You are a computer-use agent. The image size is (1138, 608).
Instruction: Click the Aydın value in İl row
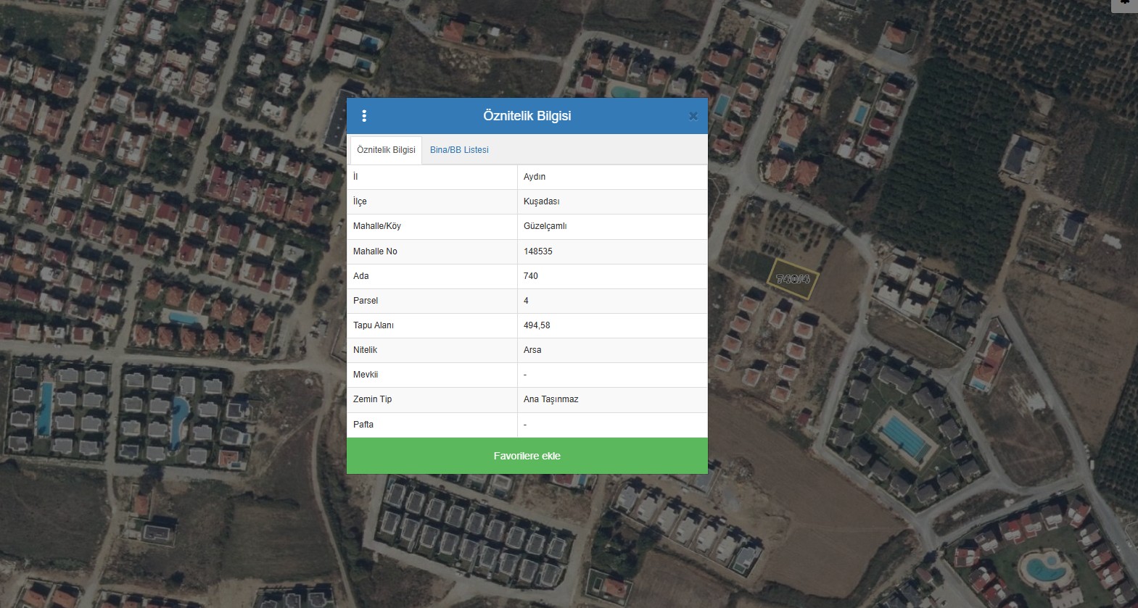pyautogui.click(x=535, y=177)
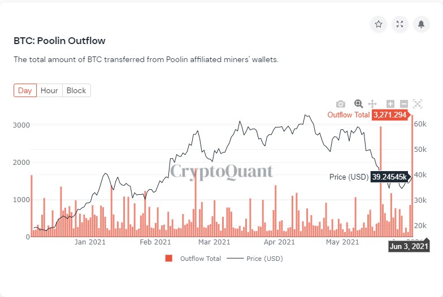Viewport: 443px width, 297px height.
Task: Activate the pan tool
Action: click(x=373, y=104)
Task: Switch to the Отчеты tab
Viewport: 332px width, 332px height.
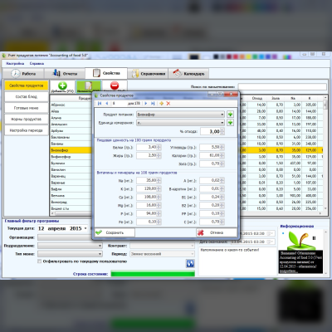Action: tap(65, 74)
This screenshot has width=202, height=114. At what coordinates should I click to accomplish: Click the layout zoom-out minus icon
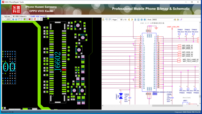pyautogui.click(x=16, y=19)
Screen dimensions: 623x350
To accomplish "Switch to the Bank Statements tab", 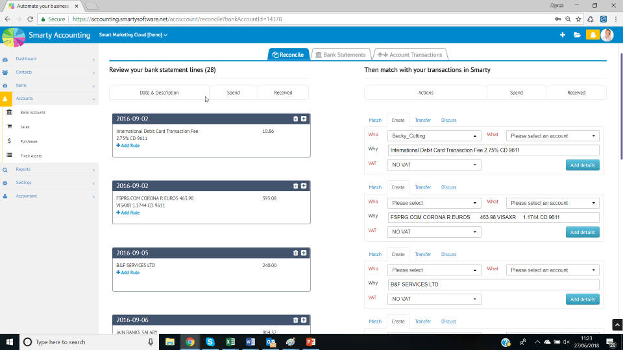I will coord(341,54).
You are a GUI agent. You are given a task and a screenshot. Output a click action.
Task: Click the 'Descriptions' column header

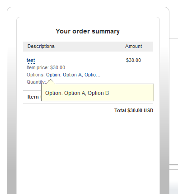41,46
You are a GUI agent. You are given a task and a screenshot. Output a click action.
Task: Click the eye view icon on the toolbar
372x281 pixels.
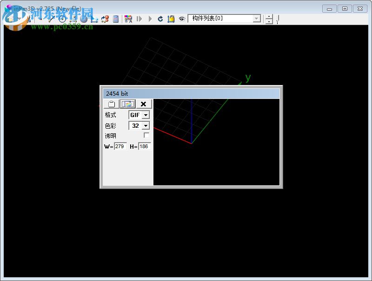[181, 20]
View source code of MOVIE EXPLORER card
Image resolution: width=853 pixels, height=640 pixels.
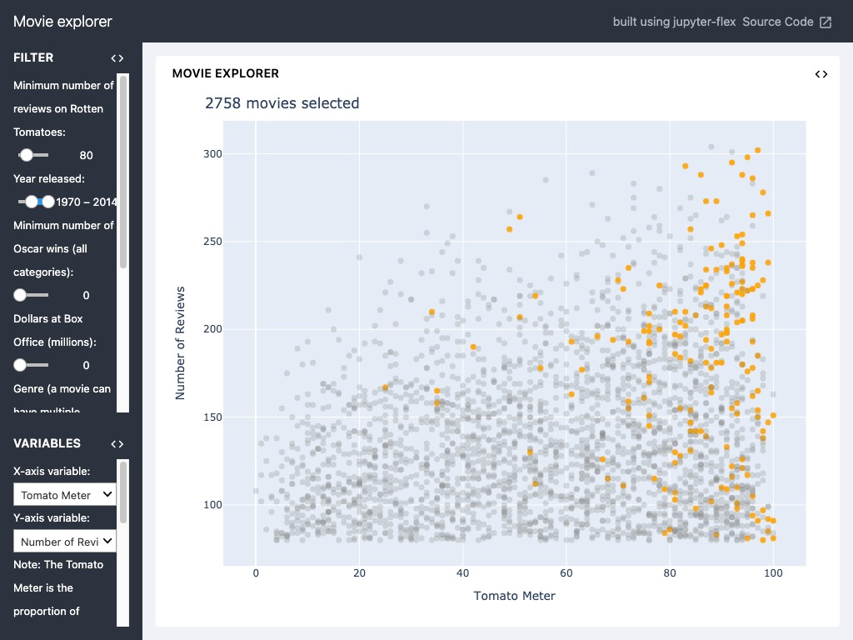click(x=821, y=74)
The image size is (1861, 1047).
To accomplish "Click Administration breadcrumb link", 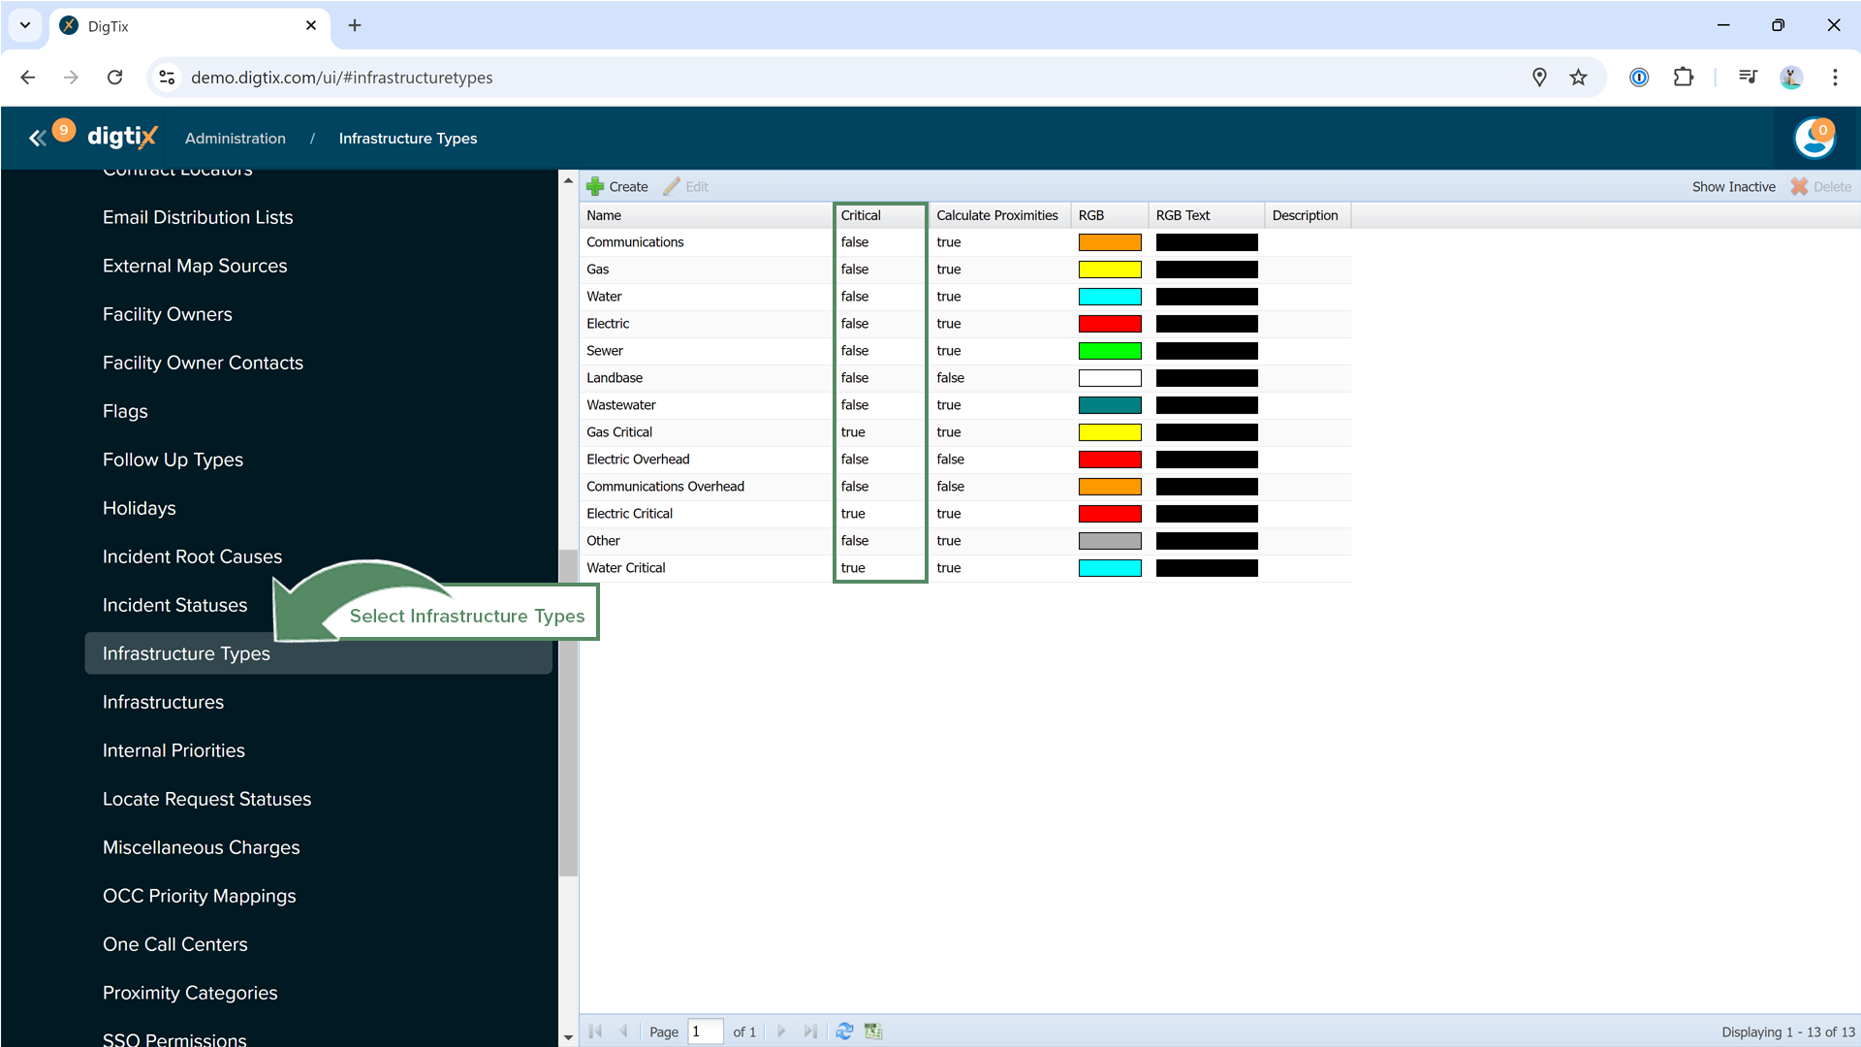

> **AIM OF THE TASK**
Render the entries from their start through the line containing "Action: tap(65, 74)" as a numbered list, skipping blank lines and leaving out the pictures.

> **THE REPLY**
1. You are a computer-use agent. The image size is (1138, 608).
2. Instruction: Click the Aydın value in İl row
3. pyautogui.click(x=535, y=177)
4. Viewport: 443px width, 297px height.
5. Task: Activate the pan tool
6. Action: click(x=373, y=104)
7. Task: Switch to the Отчеты tab
8. Viewport: 332px width, 332px height.
9. Action: tap(65, 74)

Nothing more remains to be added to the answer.